:: TAREAS DEL EJERCICIO ::
A. Según el texto sobre la titularidad de tierras rurales, ¿qué porcentaje de la superficie del territorio nacional se fija como límite a la titularidad de dominio o posesión de esas tierras?
B. Prosigue el texto sobre la titularidad de tierras rurales a partir de su última oración.

:: TEXTO PROPORCIONADO ::
━━━━━━━━━━━━━━━━━━━━

El límite a la titularidad de dominio o posesión de tierras rurales
se fija en un 15% de la superficie del territorio nacional, cifra
porcentual que se computará también sobre el territorio de la provincia,
municipio o entidad administrativa equivalente en que esté situado el
inmueble rural.
Los fundamentos del proyecto enviado por el PEN al Congreso destacan “la
necesidad de impedir la consolidación de procesos que podrían
comprometer gravemente el desarrollo, la soberanía nacional y la
titularidad del pueblo argentino sobre sus recursos estratégicos no
renovables, como la tierra y el agua dulce (…) dicha regulación deviene
necesaria para frenar el proceso de adquisición de grandes extensiones
de tierra por parte de capitales financieros transnacionales, el que se
viene profundizando en los últimos años a raíz de la especulación
desatada con motivo de la variación de los precios de los productos
primarios en el mercado internacional (…) En este sentido, el espíritu y
la letra del proyecto apuntan a un doble objetivo: regular el
previsible incremento de la propiedad extranjera y preservar su tenencia
en manos de productores agropecuarios nacionales, posibilitando un
desarrollo tecnológico propio que acreciente nuestra capacidad
agroindustrial y nos proyecte como productores alimentarios; limitar la
concentración de grandes extensiones de tierras en manos de capitales
financieros, excluyendo a las tierras rurales como recursos estratégicos
susceptibles de ser aplicados como inversión.”
Reconociendo
como ciertos e incuestionables los datos enunciados, y más allá de la
filosofía política que inspiró al proyecto –compartida absolutamente por
el autor de este trabajo-, es aquí donde se presentan los más duros
cuestionamientos a la norma sancionada.
La dudosa
constitucionalidad de la misma en este punto no es un dato menor, a la
luz del espíritu mismo de nuestra Carta Magna, impregnada de un
liberalismo a ultranza y proclive a la colonización extranjera como
única forma de lograr el desarrollo. (18)

━━━━━━━━━━━━━━━━━━━━

:: INFORMACIÓN MOSTRADA ::
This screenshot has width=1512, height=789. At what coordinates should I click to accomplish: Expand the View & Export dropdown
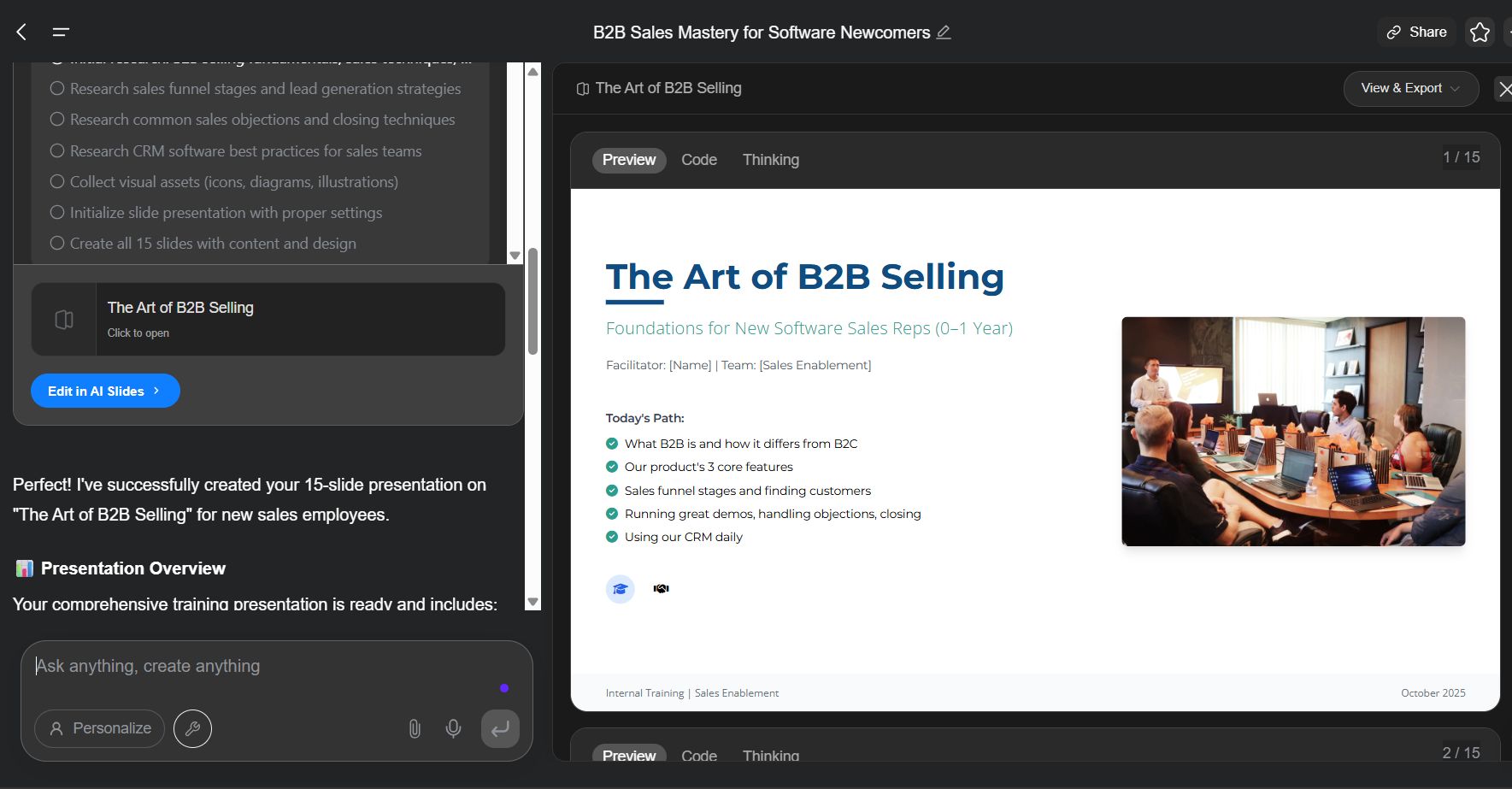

━━━━━━━━━━━━━━━━━━━━

:: CONJUNTO DE RESPUESTAS ::
A. Un 15% de la superficie del territorio nacional.

B.
El artículo 20 de la Constitución Nacional, que ostenta el carácter de “garantía constitucional” y
se ubica dentro de la parte dogmática, consagra expresamente la
igualdad de derechos entre ciudadanos argentinos y extranjeros, y dice
textualmente: “Los extranjeros gozan en el territorio de la
Nación de todos los derechos civiles del ciudadano; pueden ejercer su
industria, comercio y profesión; poseer bienes raíces, comprarlos y
enajenarlos; navegar los ríos y costas; ejercer libremente su culto;
testar y casarse conforme a las leyes. No están obligados a admitir la
ciudadanía, ni a pagar contribuciones forzosas extraordinarias. Obtienen
nacionalización residiendo dos años continuos en la Nación; pero la
autoridad puede acortar este término a favor del que lo solicite,
alegando y probando servicios a la República.”
La
claridad y contundencia del texto aborta cualquier análisis en contrario
y resalta la incongruencia de la ley 26.737 con la manda
constitucional, toda vez que admite la igualdad de derechos entre
ciudadanos argentinos y extranjeros y permite a estos últimos el
ejercicio del comercio y la potestad de poseer bienes raíces, comprar y
enajenarlos. Así también lo entiende la copiosa jurisprudencia de la
Corte Suprema de Justicia de la Nación.
No hay resquicio para
ninguna interpretación opuesta si nos atenemos a la literalidad de la
ley fundamental, por lo que a todas luces aparece manifiesta la
inconstitucionalidad de las restricciones al dominio extranjero
impuestas por la ley de marras.
Este es el argumento más sólido de
todos los vertidos en el concierto de debates que precedieron a su
sanción, y constituye sin lugar a dudas un obstáculo aparentemente
infranqueable que motivará numerosos planteos judiciales.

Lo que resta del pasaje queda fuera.